What lines in the records below hold the string "computer"? Please show them.

* DATA EXTRACT
*** Block opens ***

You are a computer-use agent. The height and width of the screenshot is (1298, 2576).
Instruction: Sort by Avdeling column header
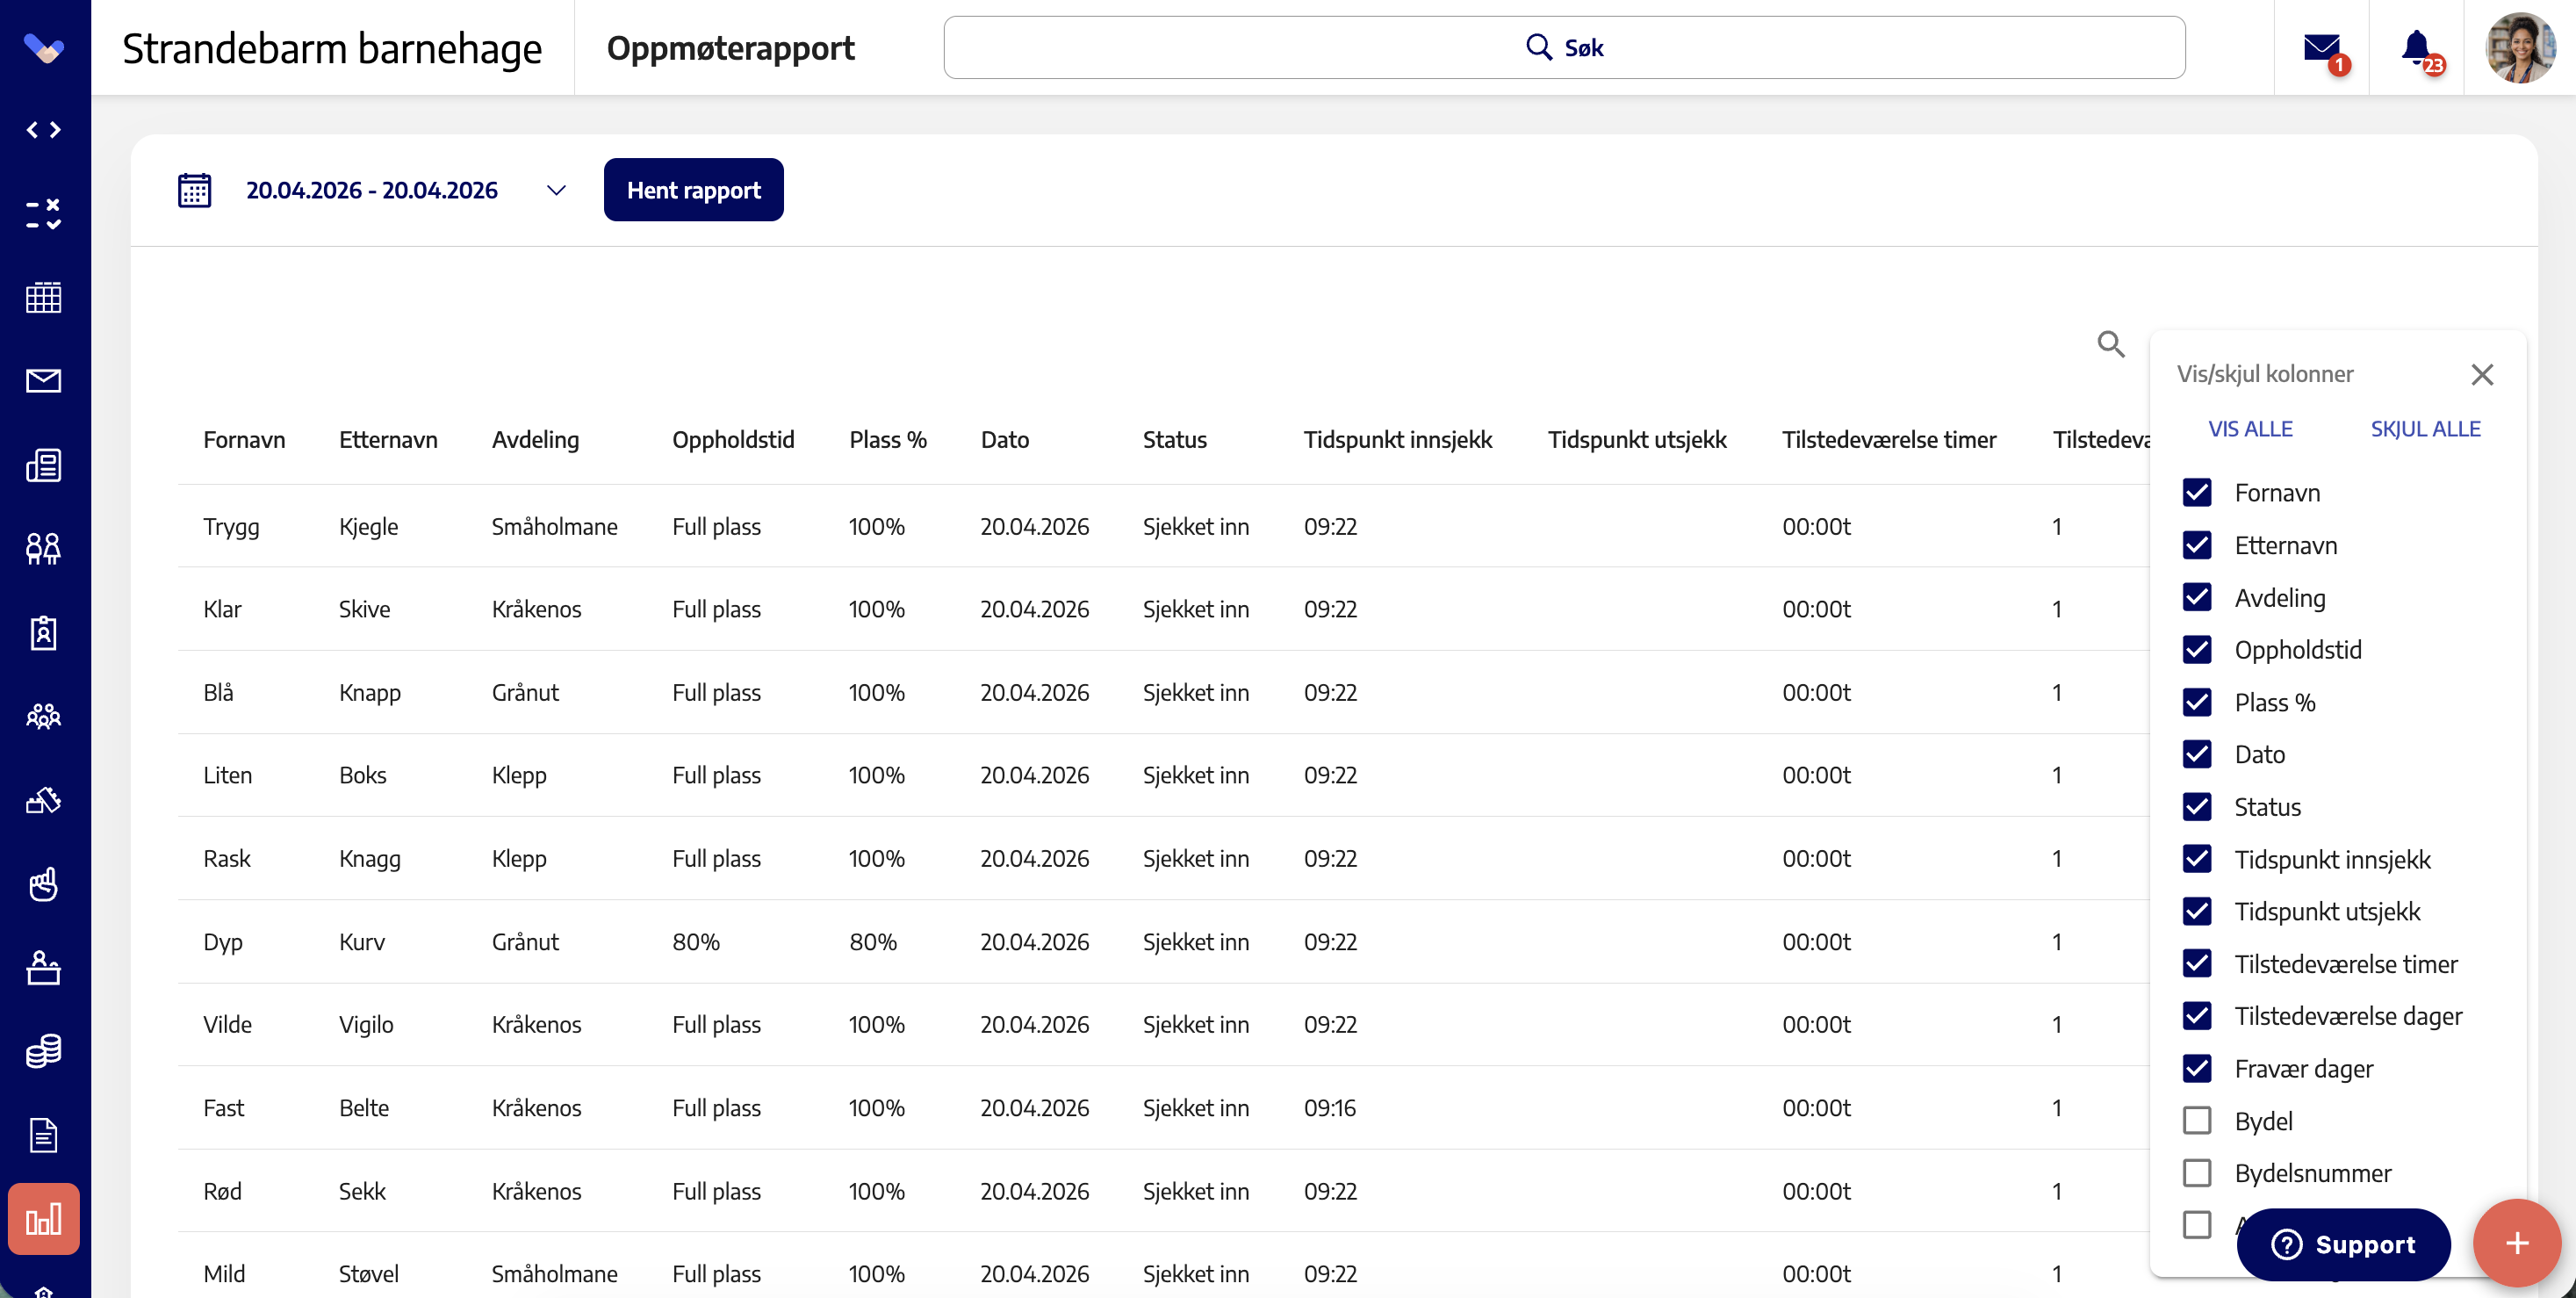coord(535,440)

*** Block closes ***
*** Block opens ***

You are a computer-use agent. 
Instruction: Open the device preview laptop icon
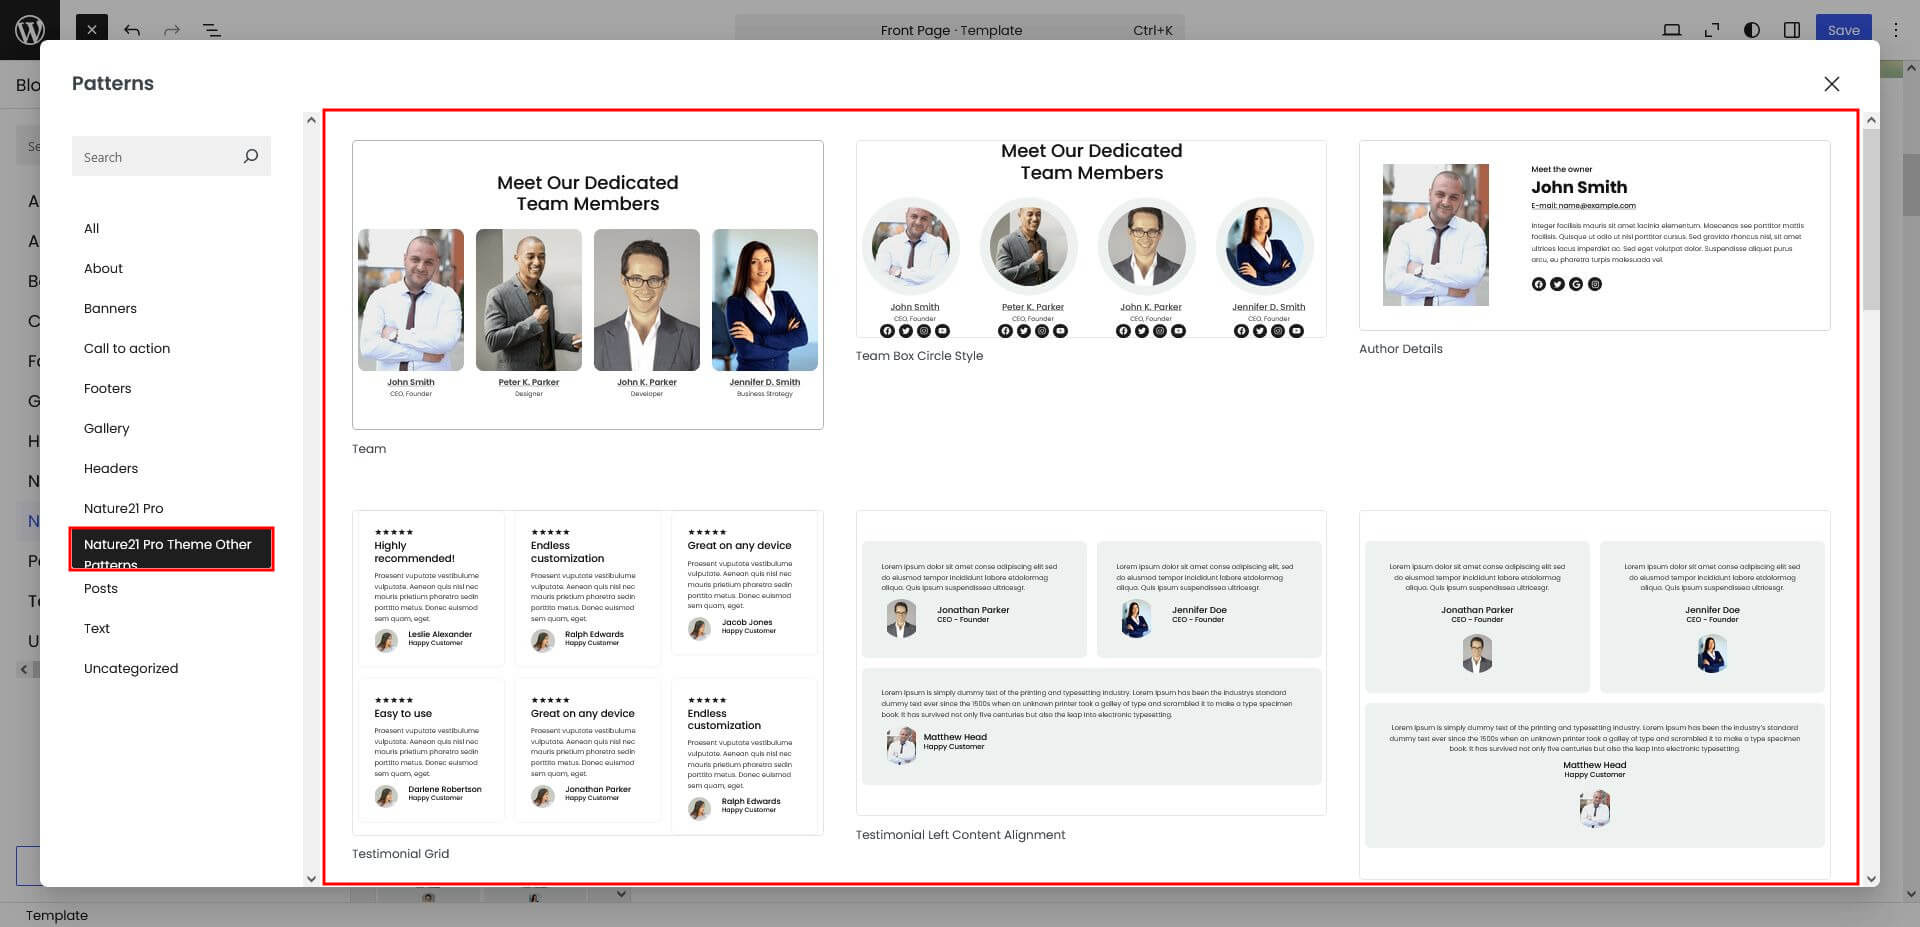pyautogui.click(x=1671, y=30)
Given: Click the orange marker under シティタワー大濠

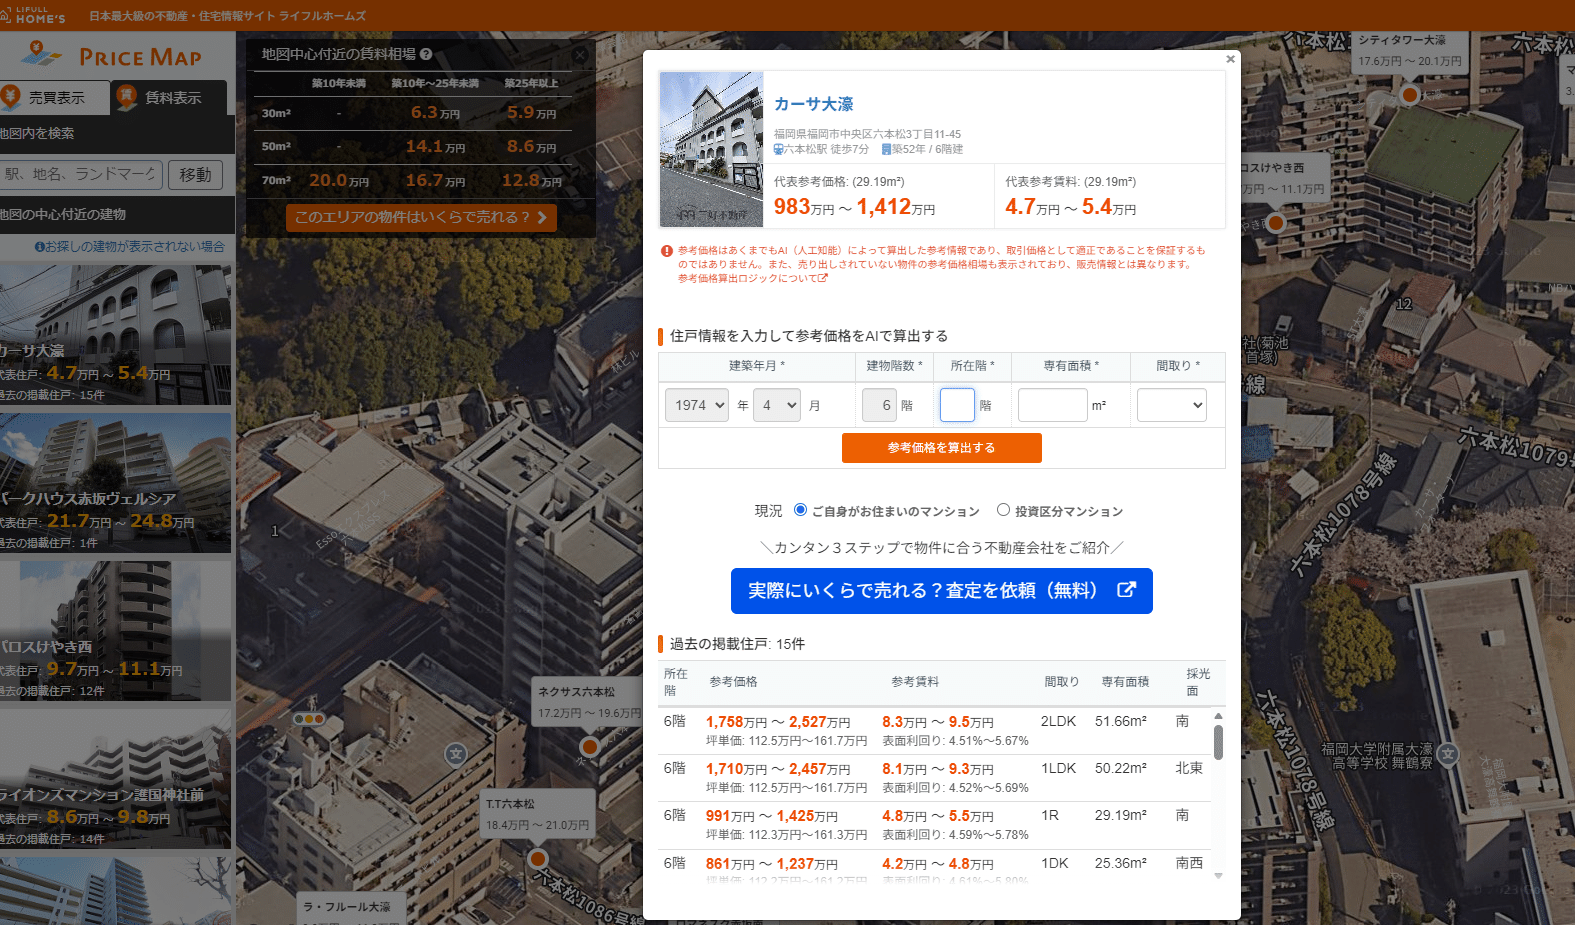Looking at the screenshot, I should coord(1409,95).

*** Block closes ***
*** Block opens ***

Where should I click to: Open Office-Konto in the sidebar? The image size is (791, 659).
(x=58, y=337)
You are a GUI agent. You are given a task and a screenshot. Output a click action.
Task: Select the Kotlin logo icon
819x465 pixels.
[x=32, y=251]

*** Block closes ***

* ANSWER TO THE PROBLEM
You are a computer-use agent. The height and width of the screenshot is (1298, 2576).
You are a computer-use agent. 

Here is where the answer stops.